Redazione DottNet | 15/10/2008 12:01

"Oggi più che mai si sente il bisogno di nuove regole che promuovano un nuovo Servizio sanitario nazionale. Esprimiamo totale consenso con la relazione del segretario della Fimmg, Giacomo Milillo, che ha espresso gli elementi di una vera rivoluzione nel merito e nel metodo della convenzione" della medicina generale. Parola di Claudio Cricelli, presidente della Società italiana di medicina generale (Simg), che ha commentato gli interventi di apertura del congresso nazionale Fimmg (Federazione italiana dei medici di medicina generale) a Villasimius (Ca).
 

 "Condividiamo con il segretario Milillo – ha aggiunto in una nota Cricelli - la consapevolezza che il modello di convenzionamento e di remunerazione sia da considerarsi superato. Prima di una nuova convenzione è necessario un grande confronto che ridefinisca innanzitutto gli obiettivi di salute del Paese e, di conseguenza, le finalità da condividere con gli operatori sanitari". Al congresso di
Villasimius sono intervenuti anche il ministro del Welfare Maurizio Sacconi e il sottosegretario Francesca Martini. "Voglio sottolineare –ha continuato il numero uno della Simg - l'importanza delle parole dei rappresentanti delle istituzioni, in particolare del ministro Sacconi.
L'impiego dei costi standard tarato sulla qualità come supporto al management sanitario è infatti una delle ipotesi fondanti delle proposte gestionali e di governance della Simg. Desideriamo tuttavia sottolineare come i costi standard siano inutili se vengono separati da un processo di programmazione e di definizione delle priorità e degli obiettivi di salute.
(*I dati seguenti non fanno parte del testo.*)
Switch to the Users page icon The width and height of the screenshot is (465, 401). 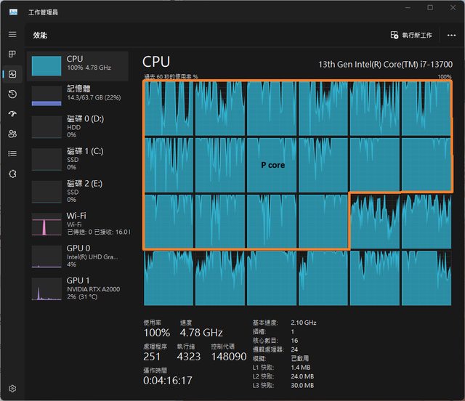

Una reale programmazione – ha concluso Cricelli - va fondata sui bisogni e sulla competizione qualitativa".
"La Simg –ha sottolineato Ovidio Brignoli, vice presidente della Società - possiede gli strumenti per consentire una rapida valutazione delle componenti cliniche dei processi di cura. In tal modo è possibile supportare la definizione dei valori standard, riassuntivi e consuntivi. Chiediamo quindi al ministro e al sottosegretario di poter discutere, con i sindacati, gli strumenti già realizzati per avviare il processo di riforma e di governance".